Barry Brown – Rich Man, Poor Man 1978-80 :: Moll-Selekta
In seiner großen Zeit nannten sie ihn „The Jamaican Bob Dylan„. Das sollte man sich jedoch nicht zu klischeehaft vorstellen: Barry Brown stand nie näselnd mit einer Gitarre auf der Bühne, der amerikanische Folk-Blues dürfte ihm ebenfalls fremd sein. Der 1962 geborene Reggae-Sänger und Songschreiber war allerdings mit Songs wie „Step Up Youthman“, „Politican“ oder „Put Down Your Guns“ von Anfang an ein Kämpfer für soziale Gerechtigkeit Ein gläubiger Pazifist, der die Doppelmoral der Jamaika-Politiker ebenso anprangerte wie den Verfall traditioneller Werte und dabei nie in platte Parolen abrutschte, sondern für seine Kritik immer einen poetischen Zugang fand.
Die vorliegende Werkschau von Barry Browns produktivster Schaffensphase versammelt viele Highlights. Es gibt allerdings auch einige Tracks, deren Riddims schon einem Dutzend anderer Reggae-Vokalisten als Untermalung dienten. Das aus gutem Grund: Die Begleitbands sind das Beste, was Jamaika in den Siebzigern zu bieten hatte: Roots Radics, Revolutionaries, High Time Players und die Aggrovators mit Sly & Robbie. Aufgenommen wurde im Channel One, abgemischt in King Tubby’s Studio. Das kann man hören: Bass und Schlagzeug winden sich kraftvoll und dabei ausgesprochen elegant durch ein Meer von Echos und verhallten Percussion-Effekten. Es ist also ein gewaltiger, schwerer Hintergrund, vor dem Brown vom Niedergang Babylons berichtet.
Die „erste und die letzte Musik“ wird Reggae von seinen Anhängern genannt. Die Stücke von „Rich Man Poor Man“ wirken manchmal, als würde hier tatsächlich Gericht gehalten über das Böse in der Welt. Ein feierlicher Ernst, aber auch eine große Leidenschaft und Hingabe schweben über den 14 Songs. Brown mag kein Big Youth sein und auch kein Horace Andy, aber eine Klasse für sich ist er allemal.

*DIE AUFGABE*.
Prüfen Sie, ob die folgenden Aussagen mit der Rezension zu Barry Browns Werkschau übereinstimmen: 1. Barry Brown wurde 1962 geboren. 2. Die Werkschau umfasst zwölf Songs. 3. Die Stücke wurden in King Tubby’s Studio aufgenommen. Antworten Sie jeweils mit Ja oder Nein und zitieren Sie die ausschlaggebenden Worte der Rezension wörtlich. Die anschließende Auflistung ist von der Rezension unabhängiges Material.

*AUSZÜGE DER AUFLISTUNG*.

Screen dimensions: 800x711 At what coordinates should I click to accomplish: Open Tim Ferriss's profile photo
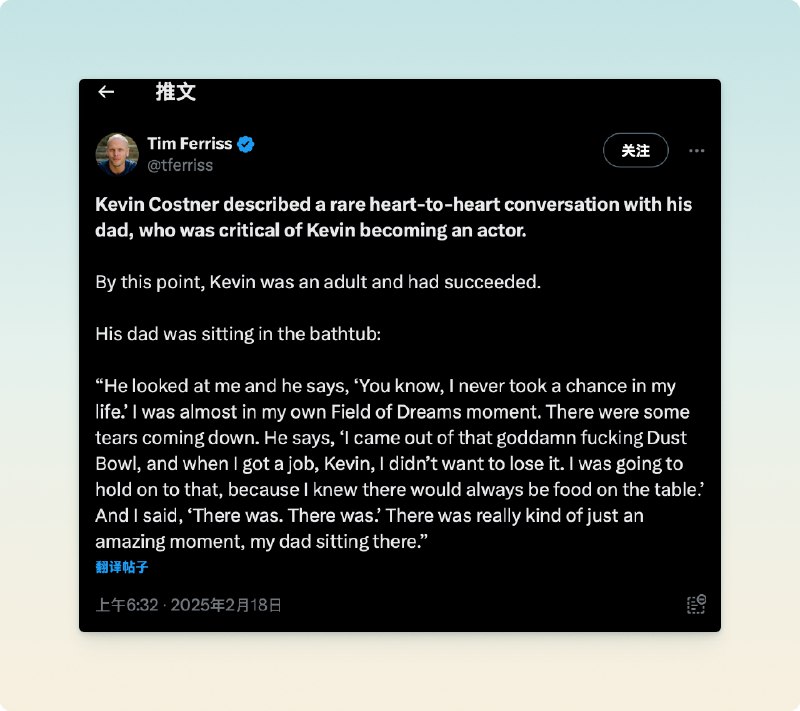(x=116, y=150)
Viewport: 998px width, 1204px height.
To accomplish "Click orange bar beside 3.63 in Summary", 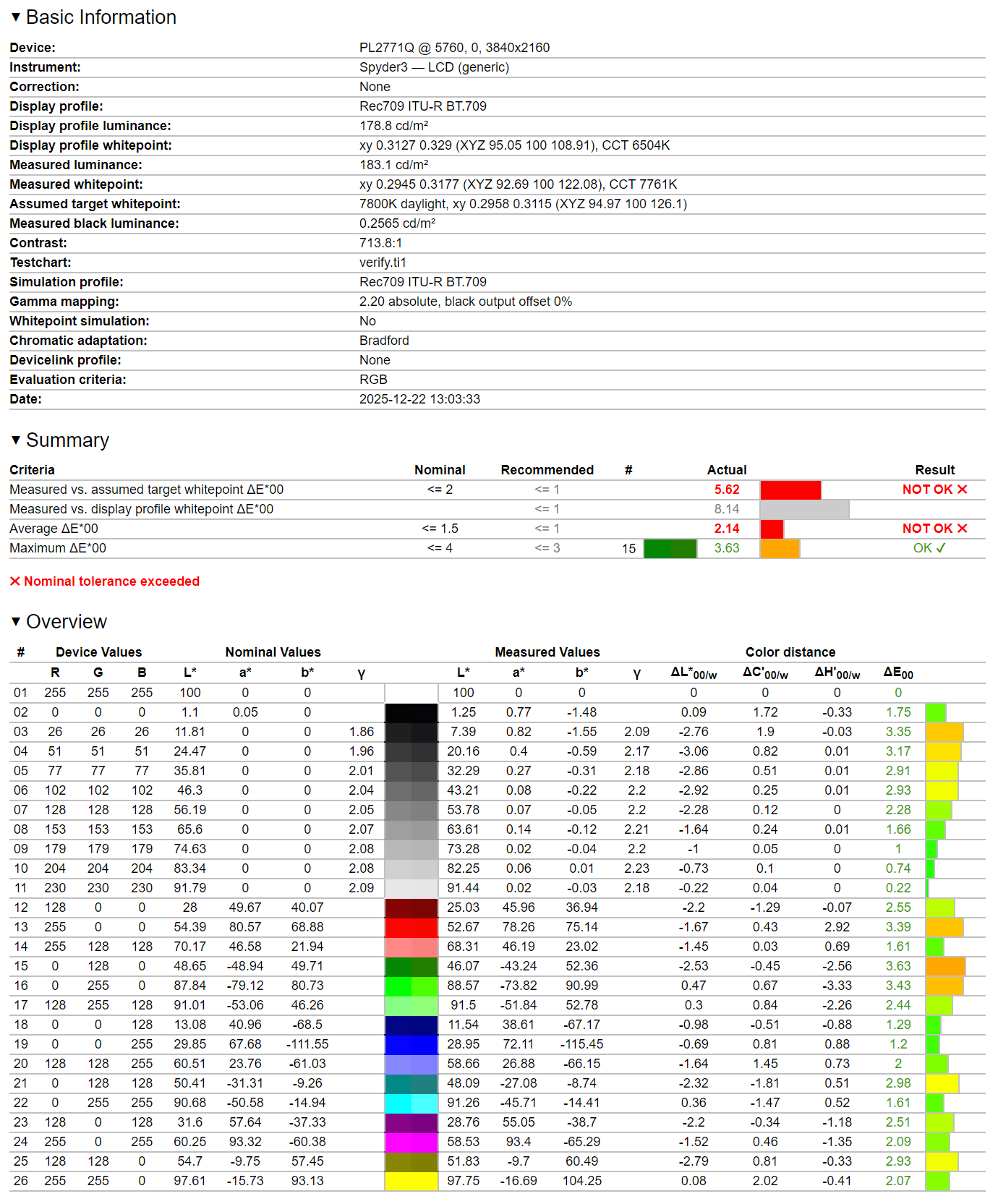I will [x=780, y=548].
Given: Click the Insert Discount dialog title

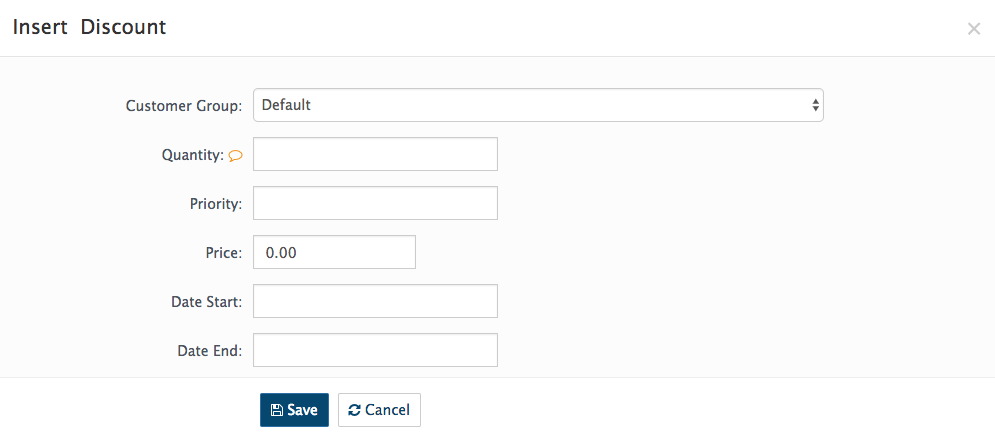Looking at the screenshot, I should coord(89,27).
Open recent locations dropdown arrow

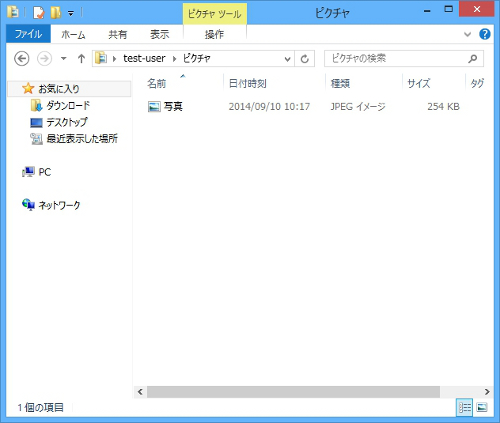[64, 59]
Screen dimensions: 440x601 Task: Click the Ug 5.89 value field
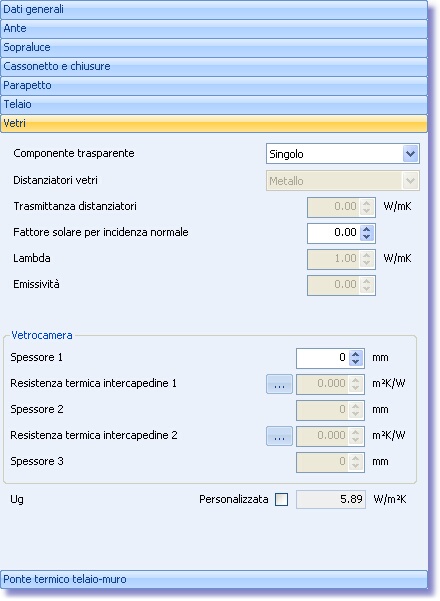pos(331,499)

*MUSTERLÖSUNG*.
1. Ja: „Der 1962 geborene Reggae-Sänger und Songschreiber“
2. Nein: „schweben über den 14 Songs“
3. Nein: „Aufgenommen wurde im Channel One, abgemischt in King Tubby’s Studio.“